All day, even on the Collingwood, we were surrounded by lush and stunning rainforest and starkly dramatic rock formations that would plunge swiftly into the water or tree line. Rapids would be interspersed with slack pools that offered you the chance to look around and take in the natural magic. We coasted above bronzed boulders that slid harmlessly beneath the surface, placed there at by the whimsy of the floods sometime in history.

The sensation of meeting the Franklin was just like merging with a major arterial road. Unlike the Collingwood, whose rocks stuck out all over to block the progress of a raft, the Franklin hid her rocks under the surface. The first rapid that was marked on the map was ‘Sticks and Stones’, which had me nervous. It was relaxing to see the routine that would guide us through the next ten days when we came to a rapid, which went like this: Pull raft into bank, get out and scout it paying particular attention to ways of dying, then either run if happy or portage (carry stuff).

Using the same method, we passed the next rapid, named Gordon Gate, which was a little slippery, and the Boulder Brace, which was fairly straightforward and made easier by the ability of the kayaks to scout a rapid before the raft.

The rain continued to fall as we passed Angel Hair campsite, where we’d planned to stay but decided not to after another group had beaten us there. They were a larger party from the Army, travelling in two enormous boats powered by ten of Australia’s finest. We would bump into them from time to time.

Not long after we came across the appropriately named Log Jam, which was my first experience of a rapid that would certainly kill you; it needed a major portage. We unloaded the raft and began ferrying the gear over and around the large slippery rocks that lay in our way. It was tough going, as the neoprene booties we wore on our feet offered minimal grip on the wet rocks, resulting in scrapes and spills that were far from graceful; thankfully there were no girls watching. Rowen informed me that most injuries on trips like these, especially on the Franklin, occurred during these portages. I could easily understand why this was the case.

After an hour or so we finished and paddled a short distance to our campsite, which stood on the riverbank above the junction of the Loddon and Franklin rivers. We were slightly knackered but very satisfied with our achievements and relieved to get the first day on the river out of the way.

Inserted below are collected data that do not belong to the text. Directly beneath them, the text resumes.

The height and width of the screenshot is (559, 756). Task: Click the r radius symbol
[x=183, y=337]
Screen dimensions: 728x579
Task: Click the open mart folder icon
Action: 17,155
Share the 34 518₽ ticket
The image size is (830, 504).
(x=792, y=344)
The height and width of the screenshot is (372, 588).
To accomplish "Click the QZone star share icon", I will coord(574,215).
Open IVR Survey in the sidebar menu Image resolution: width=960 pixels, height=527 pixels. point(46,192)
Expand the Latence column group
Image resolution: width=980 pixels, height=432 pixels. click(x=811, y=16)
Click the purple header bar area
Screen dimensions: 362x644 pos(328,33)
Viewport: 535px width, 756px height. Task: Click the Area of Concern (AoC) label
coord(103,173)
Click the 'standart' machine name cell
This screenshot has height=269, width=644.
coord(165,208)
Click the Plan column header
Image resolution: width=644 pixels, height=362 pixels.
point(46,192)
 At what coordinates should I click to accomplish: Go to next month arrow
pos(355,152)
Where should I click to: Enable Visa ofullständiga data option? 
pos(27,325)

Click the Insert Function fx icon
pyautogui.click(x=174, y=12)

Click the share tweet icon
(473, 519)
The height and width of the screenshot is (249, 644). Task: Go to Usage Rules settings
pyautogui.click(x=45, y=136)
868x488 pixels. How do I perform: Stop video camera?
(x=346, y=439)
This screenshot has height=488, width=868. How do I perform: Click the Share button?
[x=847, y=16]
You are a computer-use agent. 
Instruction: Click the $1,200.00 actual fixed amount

Personally I was feeling the cold and looked forward to getting into some warm gear. The campsite was light on for dry ground but offered sufficient flat areas for the five of us to sleep. To save on gear we’d decided to forego tents in favour of bivvy bags and tarps to keep any rain off. We ate well and warmed up with hot drinks before retiring fairly early to the sound of the two rivers rushing by. The rain had thankfully ceased and my last view as I brushed my teeth was of the gentle rapids that lay on a bend in the river below our camp. I felt becalmed by our surroundings and permanently stunned by the beauty of the vistas that lay in all directions. We all discovered sleep quickly.

Only until 3 a.m. of course, when the pissing rain forced us to action stations to keep our gear as dry as possible. We lowered the tarp but still the rain fell down hard, saturating the ground beneath us. Little did we know that this rain was feeding the river and making it swell, making it larger.